ABSTRACT

Introduction Ischemic heart disease is the leading cause of mortality in the Western world. Myocardial infarction (MI) is frequently complicated by maladaptive left ventricular (LV) remodeling, which is characterized by ventricular dilatation and diminished cardiac performance. This may contribute to the progression into congestive heart failure. The current treatment option to reduce ischemic cardiovascular damage is to provide reperfusion of the infarct-related coronary artery by, for example, percutaneous transluminal coronary angioplasty (PTCA) or thrombolysis.
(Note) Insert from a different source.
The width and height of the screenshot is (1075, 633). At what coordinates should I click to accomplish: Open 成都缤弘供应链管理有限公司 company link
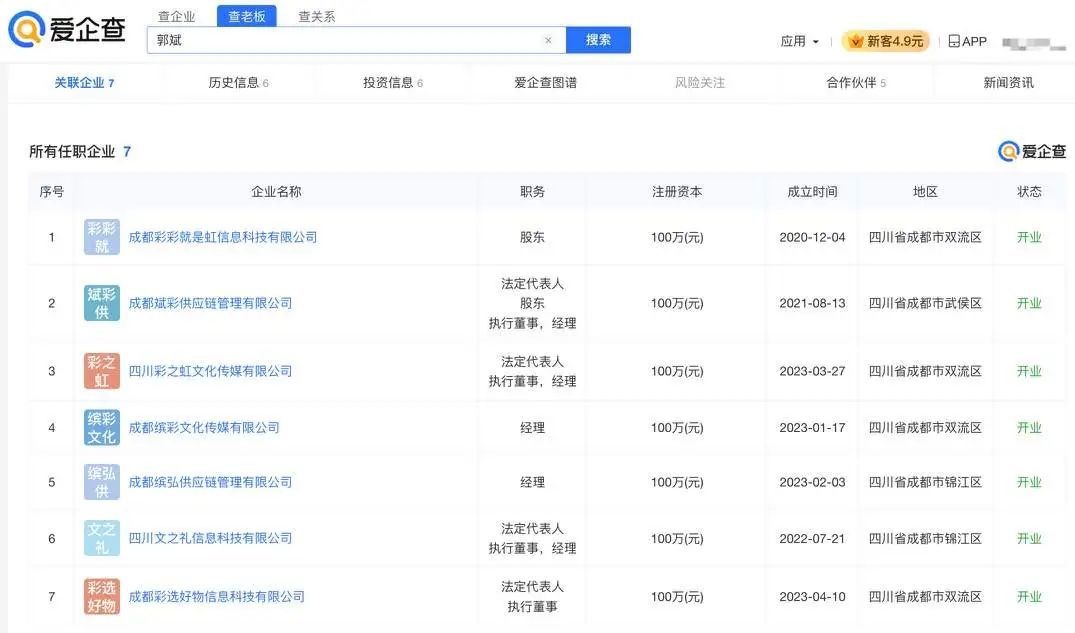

The other option is to revascularize the ischemic area by coronary artery bypass grafting (CABG). These therapies have successfully reduced MI size and decreased the mortality of acute MI. However, when patients present late ( > 12 hours after MI) or fail to respond to therapy, a transmural MI will develop, characterized by cell death (Figure 6.1). The prevalence of congestive heart failure continues to increase and remains associated with a more than 10-fold elevated risk of death, despite the introduction of multiple treatment strategies to reduce the infarct size and LV remodeling. The search for alternative therapies remains necessary. At present, cell transplantation appears a promising treatment to repair the damaged myocardium and restore cardiac function, augmenting the inadequate intrinsic repair mechanisms within the diseased heart. Cell transplantation therapy might enhance the formation of vascular structures and serve as

a source of new cardiomyocytes to restore ventricular wall thickness and improve the contractile function of the heart. Additionally, transplanted cells may activate resident progenitor cells in the heart via a paracrine pathway.